Een negatief daglicht
De oorlog zorgde ervoor dat kunst in een negatief daglicht kwam te staan. Aan het begin van de Eerste Wereldoorlog werd het nog gezien als een onnodige activiteit maar later veranderde dat in ongepast en immoreel. Kunstenaars bevonden zich voortaan in het rijtje van andere buitenstaanders zoals Joden, pacifisten, buitenlanders, immigranten en profiteurs. Omdat er zoveel restricties waren opgelegd door de overheid werd er niet veel meer geschilderd. “Angst en wetten zorgden voor een flinke daling van de productie en daarmee ook de inkomsten.”

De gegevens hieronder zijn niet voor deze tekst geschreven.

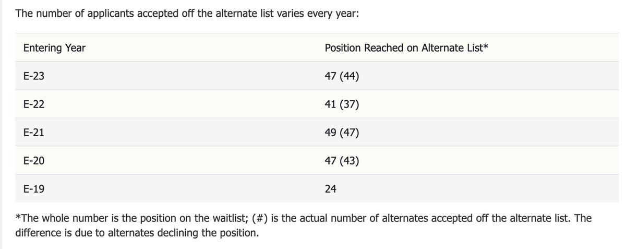The width and height of the screenshot is (626, 249).
Task: Select the E-22 row label
Action: (34, 104)
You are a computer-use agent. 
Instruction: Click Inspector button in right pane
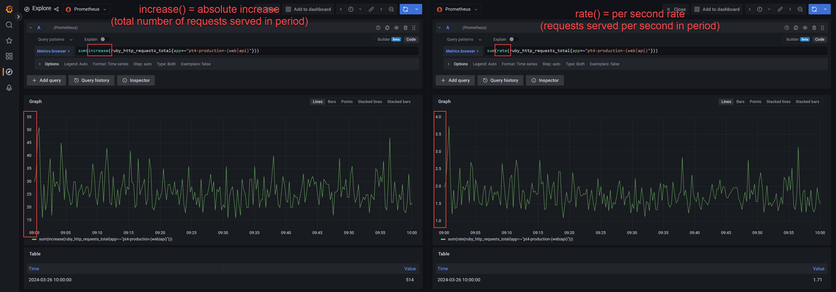(x=545, y=80)
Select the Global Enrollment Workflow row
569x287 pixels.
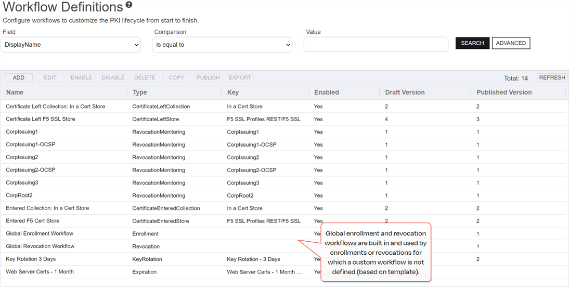40,233
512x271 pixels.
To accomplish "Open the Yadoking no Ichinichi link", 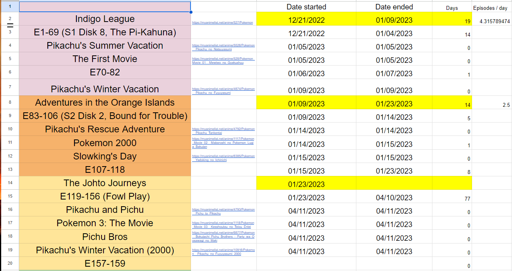I will tap(223, 158).
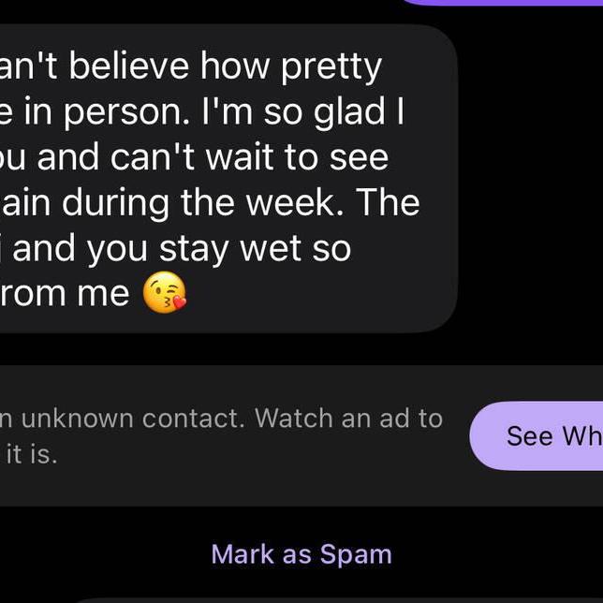
Task: Select Mark as Spam link
Action: click(x=302, y=554)
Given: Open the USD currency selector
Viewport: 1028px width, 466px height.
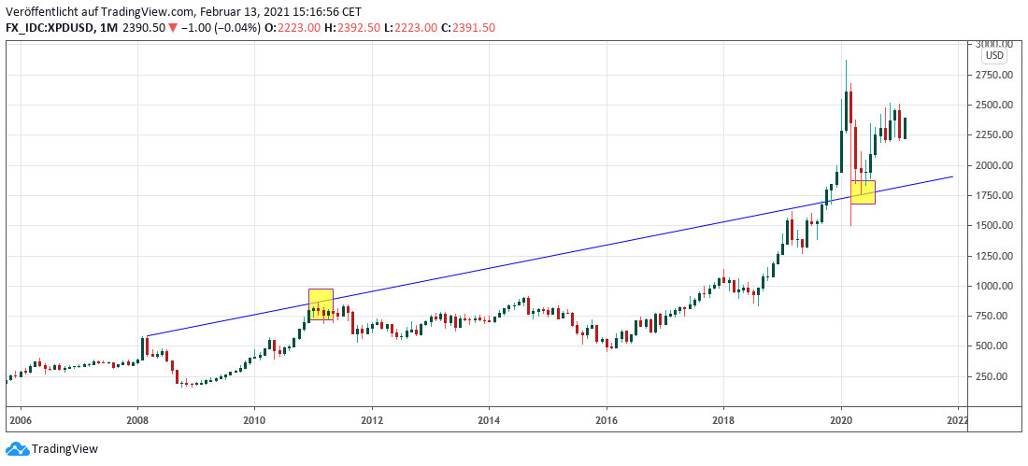Looking at the screenshot, I should (993, 55).
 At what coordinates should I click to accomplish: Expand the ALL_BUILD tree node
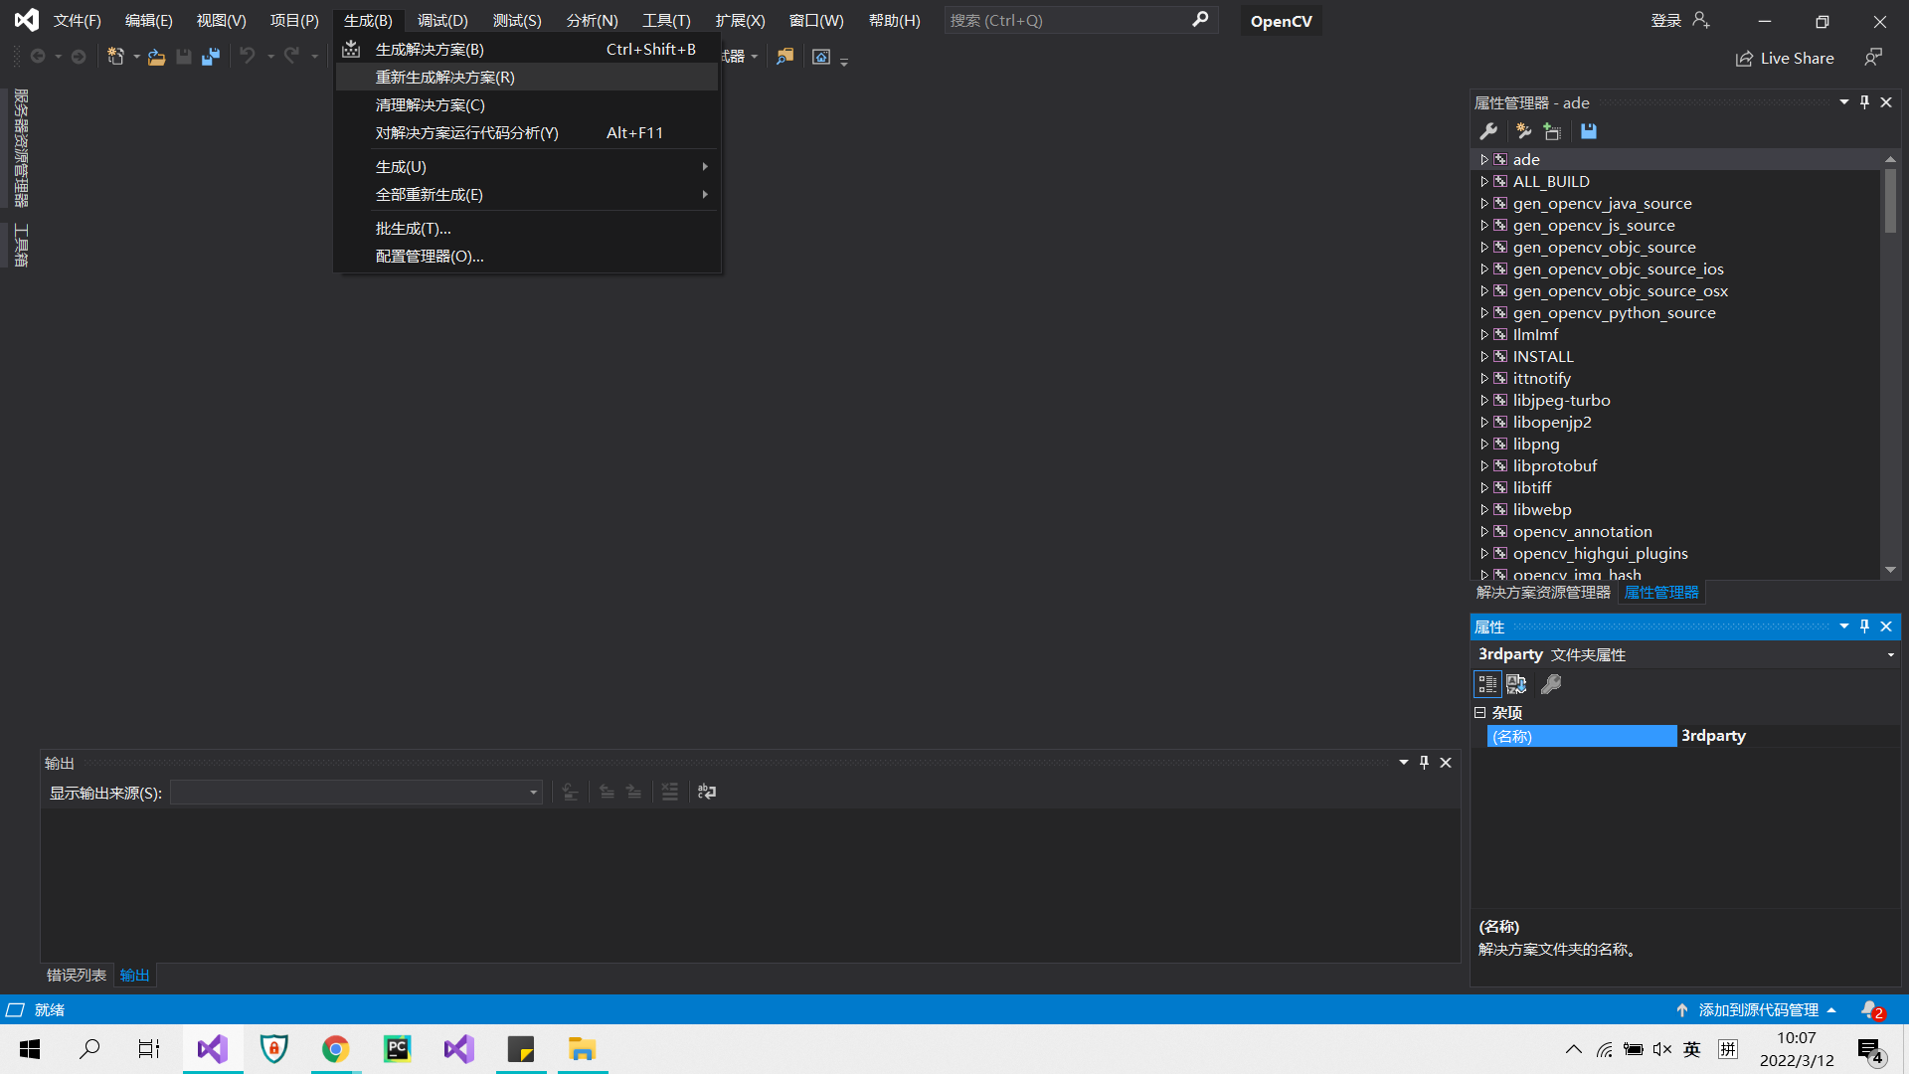(1484, 181)
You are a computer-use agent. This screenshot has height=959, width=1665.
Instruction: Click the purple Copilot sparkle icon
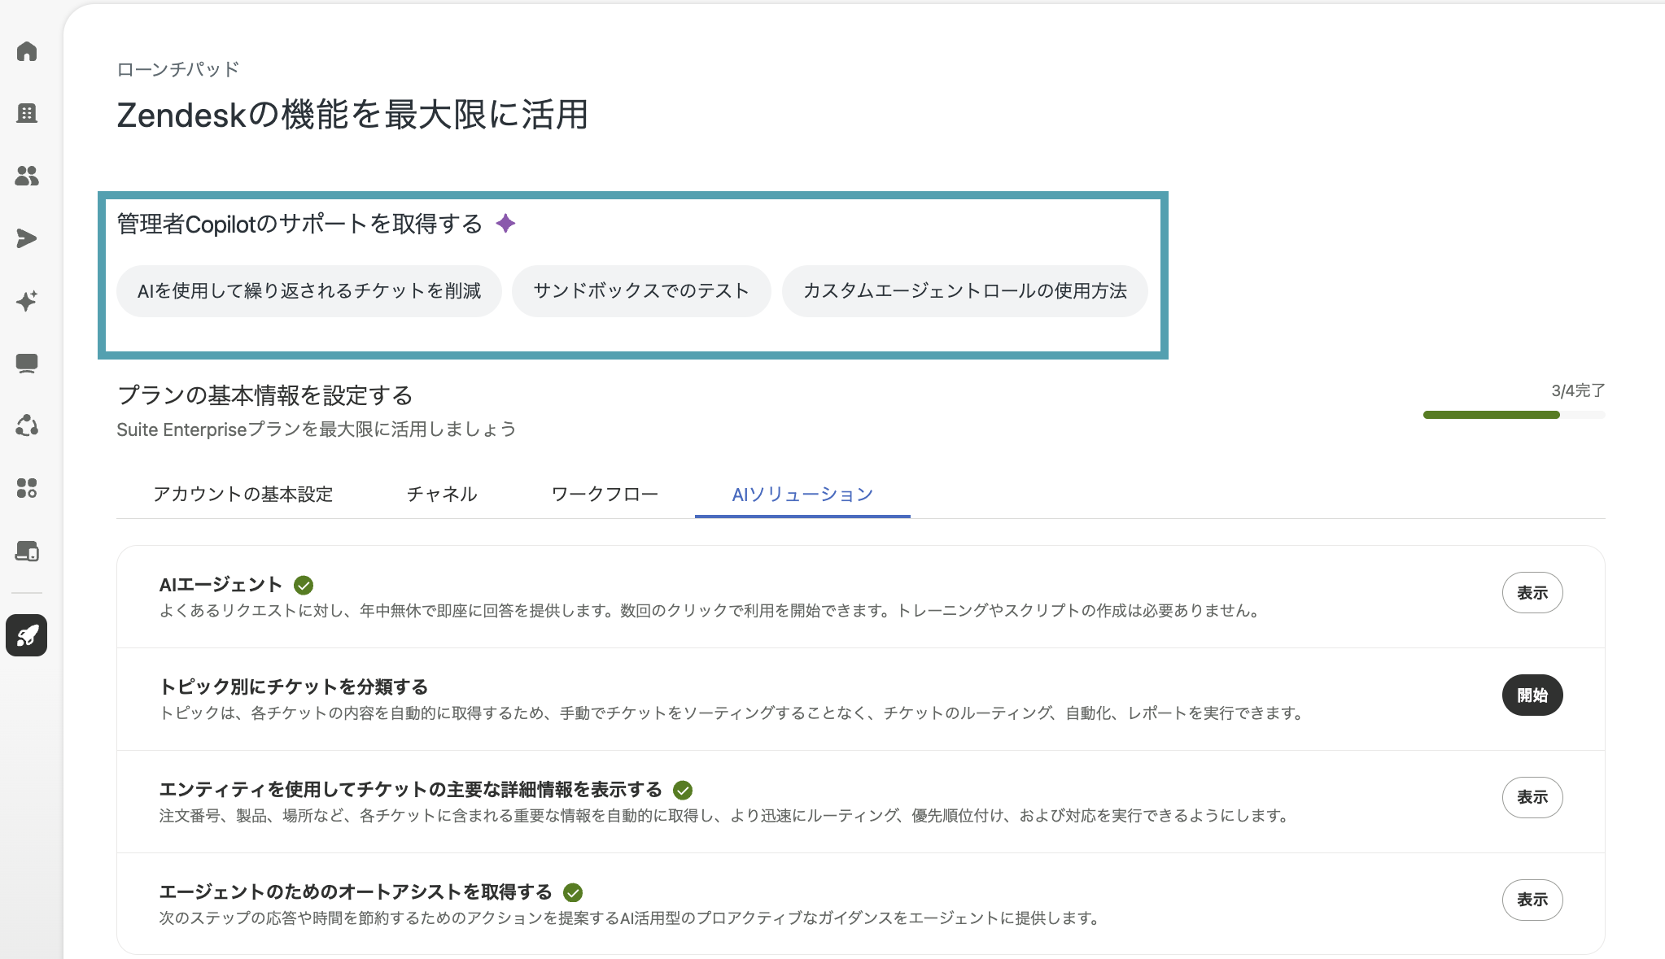505,224
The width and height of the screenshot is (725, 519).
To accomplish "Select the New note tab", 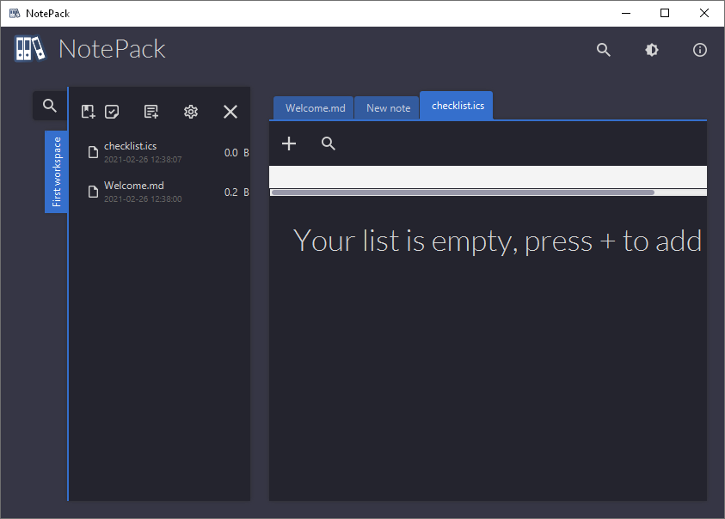I will 386,107.
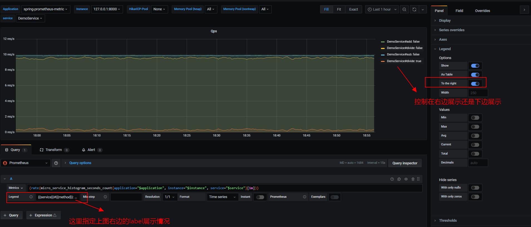Click the DemoService#add legend color swatch
The width and height of the screenshot is (531, 227).
(383, 42)
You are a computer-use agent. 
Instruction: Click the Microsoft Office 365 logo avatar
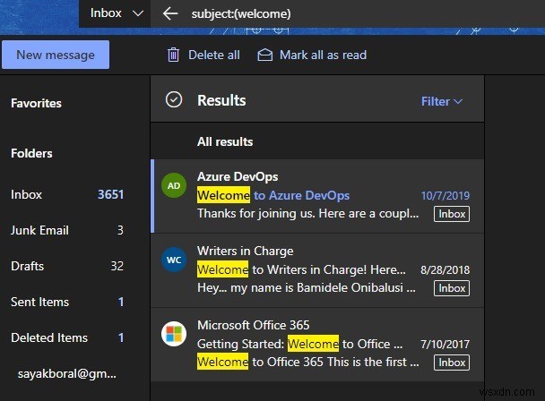tap(174, 334)
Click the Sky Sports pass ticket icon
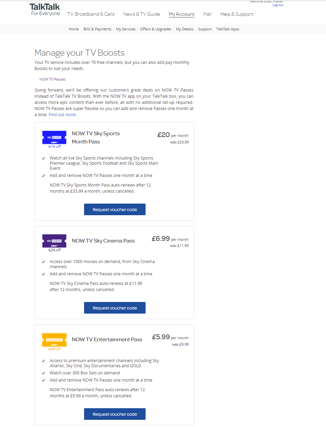Viewport: 326px width, 427px height. [x=54, y=137]
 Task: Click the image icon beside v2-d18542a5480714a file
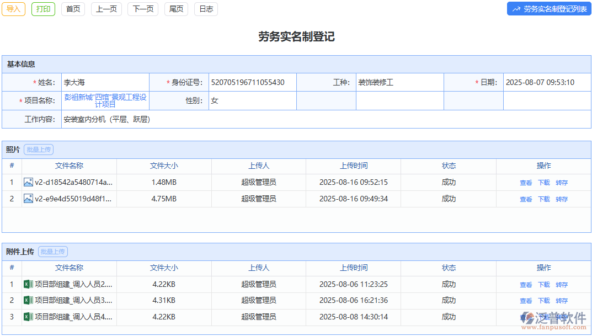coord(28,182)
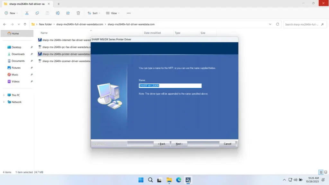The image size is (329, 185).
Task: Click the SHARP MX-2640N name field
Action: 170,85
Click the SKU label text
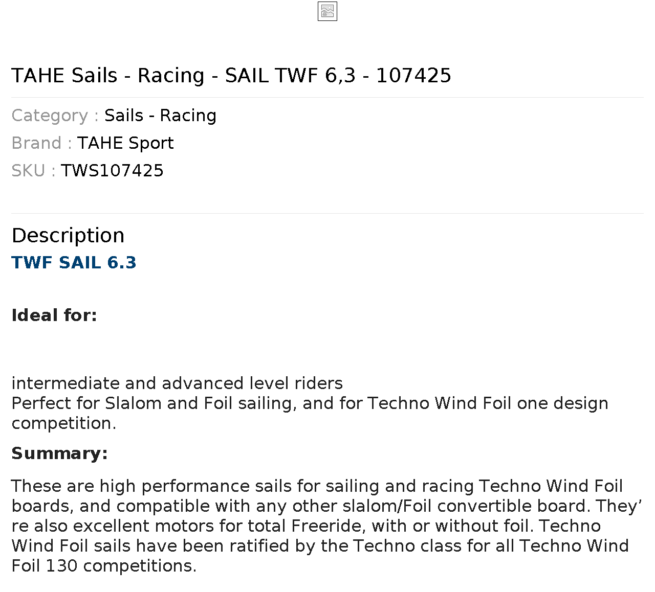This screenshot has width=655, height=592. [33, 171]
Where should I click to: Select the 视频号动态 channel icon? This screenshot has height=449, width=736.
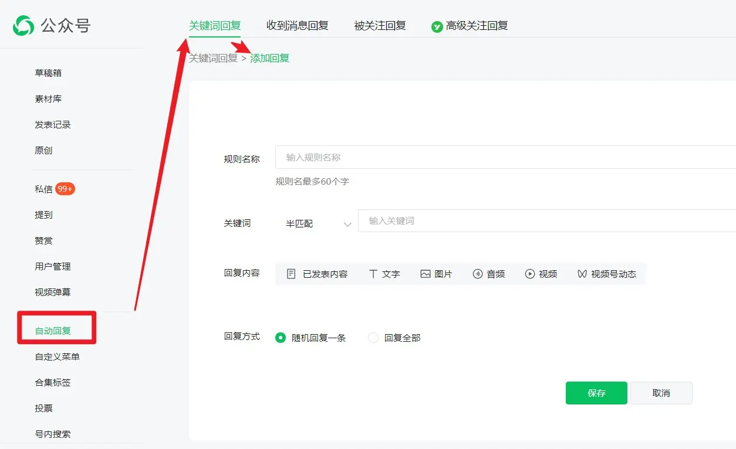click(x=582, y=274)
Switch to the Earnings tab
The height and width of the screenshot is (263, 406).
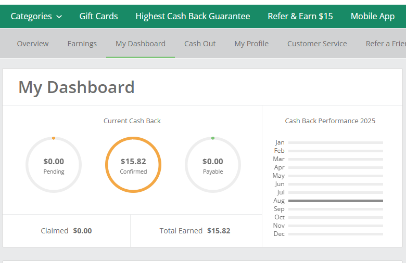(82, 44)
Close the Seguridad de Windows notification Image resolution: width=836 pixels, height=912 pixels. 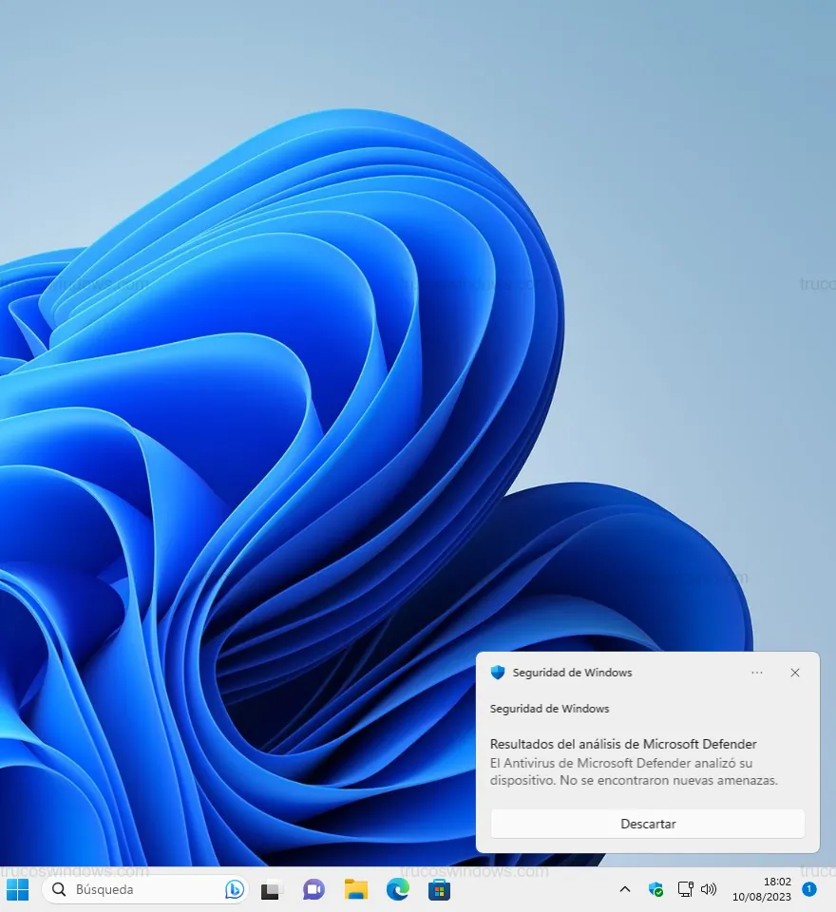[795, 673]
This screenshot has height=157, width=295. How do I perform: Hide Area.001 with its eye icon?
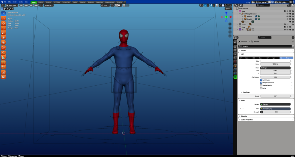point(287,16)
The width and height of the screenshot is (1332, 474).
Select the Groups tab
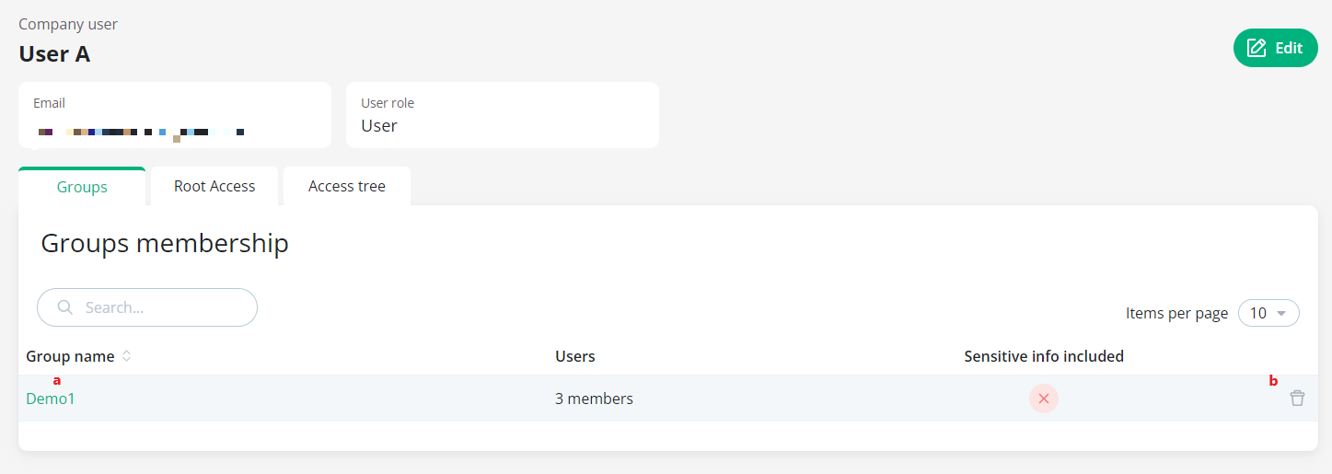click(82, 187)
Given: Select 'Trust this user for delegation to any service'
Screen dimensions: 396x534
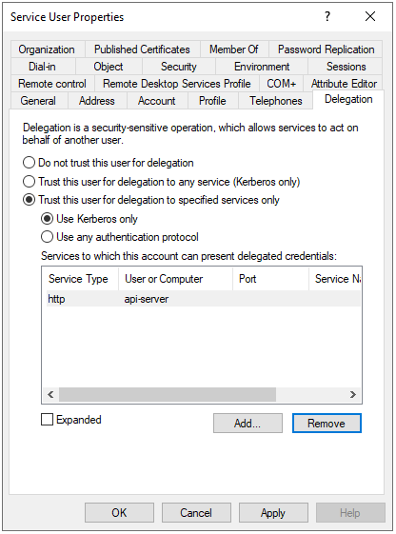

The Forth Bridge, Sir John Lavery, 1914. Tijdens het schilderen van dit schilderij werd Lavery opgepakt en urenlang vastgehouden op verdenking van spionage. Dit was echter niet het geval; hij had officiële toestemming. Bron: nationalgalleries.org
The Forth Bridge, Sir John Lavery, 1914. Tijdens het schilderen van dit schilderij werd Lavery opgepakt en urenlang vastgehouden op verdenking van spionage. Dit was echter niet het geval; hij had officiële toestemming. Bron: nationalgalleries.org

Hoewel de tijden zijn veranderd vindt Fox dat sommige dingen niet heel anders zijn dan in de Eerste Wereldoorlog. “Om terrorisme tegen te gaan hebben overheden het legaal gemaakt voor de politie om iedere burger die belangrijke plaatsen fotografeert of filmt aan te houden en te ondervragen,” vertelt Fox. “Het medium is anders nu maar we blijven achterdochtig wanneer het op beelden aankomt. Zo was ik laatst op het treinstation van Glasgow foto’s aan het maken van het mooie plafond. Ik werd gestopt door een politieman die mij vertelde dat dit verboden was. De paranoia rondom kunstenaars tijdens de oorlog lijkt nu misschien wat overdreven, maar zorgde er wel voor dat een grote groep mensen als buitenstaanders werd gezien. En dit soort achterdocht is er nog steeds.”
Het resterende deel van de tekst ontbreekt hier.